(Collected data)

=-=-=

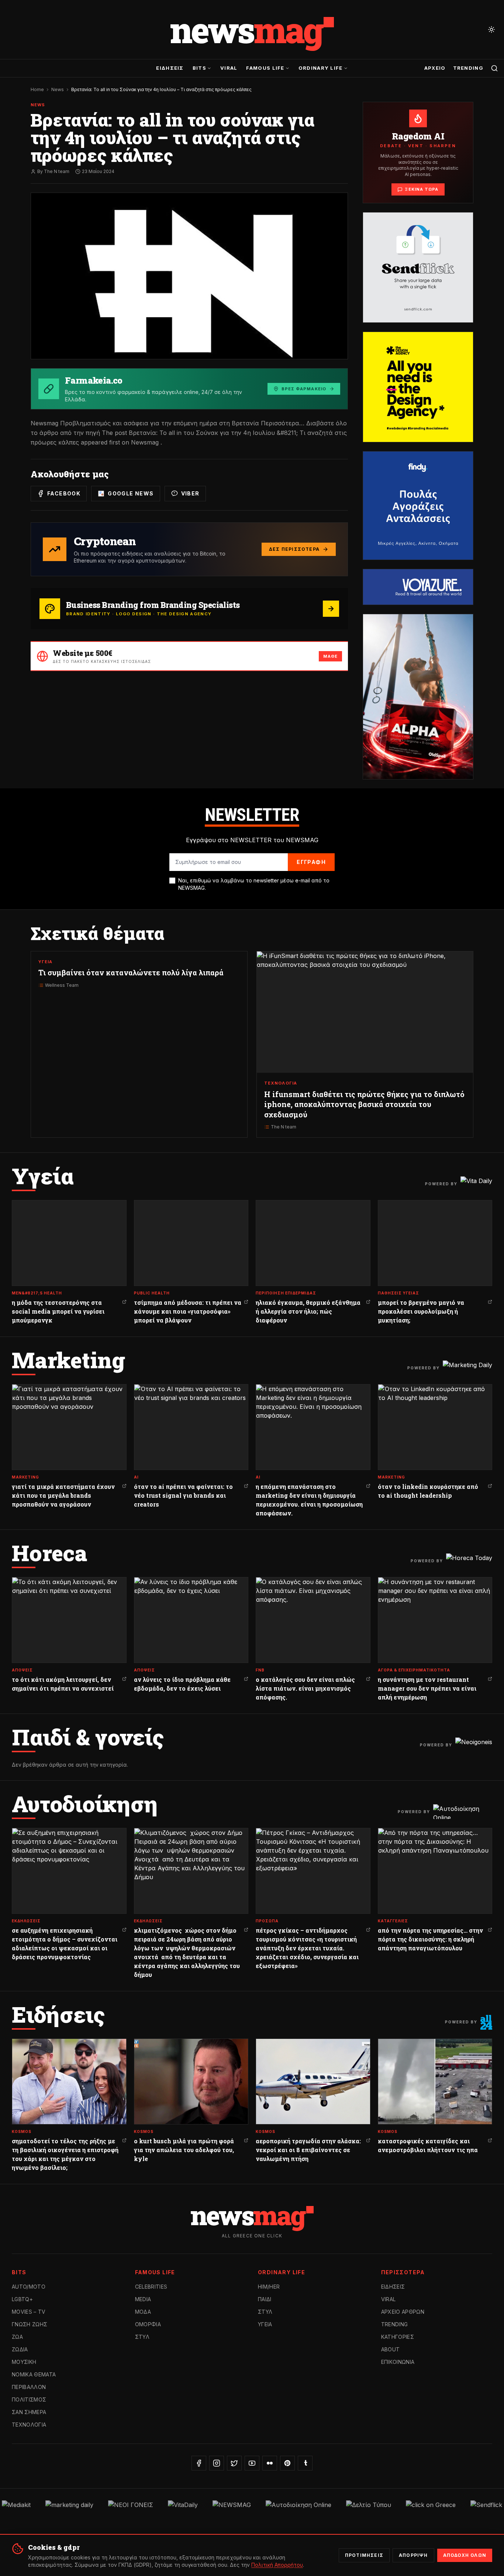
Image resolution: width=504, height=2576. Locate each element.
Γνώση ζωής (30, 2324)
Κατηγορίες (397, 2337)
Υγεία (265, 2324)
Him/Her (269, 2286)
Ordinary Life (320, 68)
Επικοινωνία (398, 2362)
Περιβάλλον (29, 2387)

=-=-=

## Assignment:
Write the entries out in full and exactly, omitting every picture.

## Result:
Image resolution: width=504, height=2576. Locate each element.
Γνώση ζωής (30, 2324)
Κατηγορίες (397, 2337)
Υγεία (265, 2324)
Him/Her (269, 2286)
Ordinary Life (320, 68)
Επικοινωνία (398, 2362)
Περιβάλλον (29, 2387)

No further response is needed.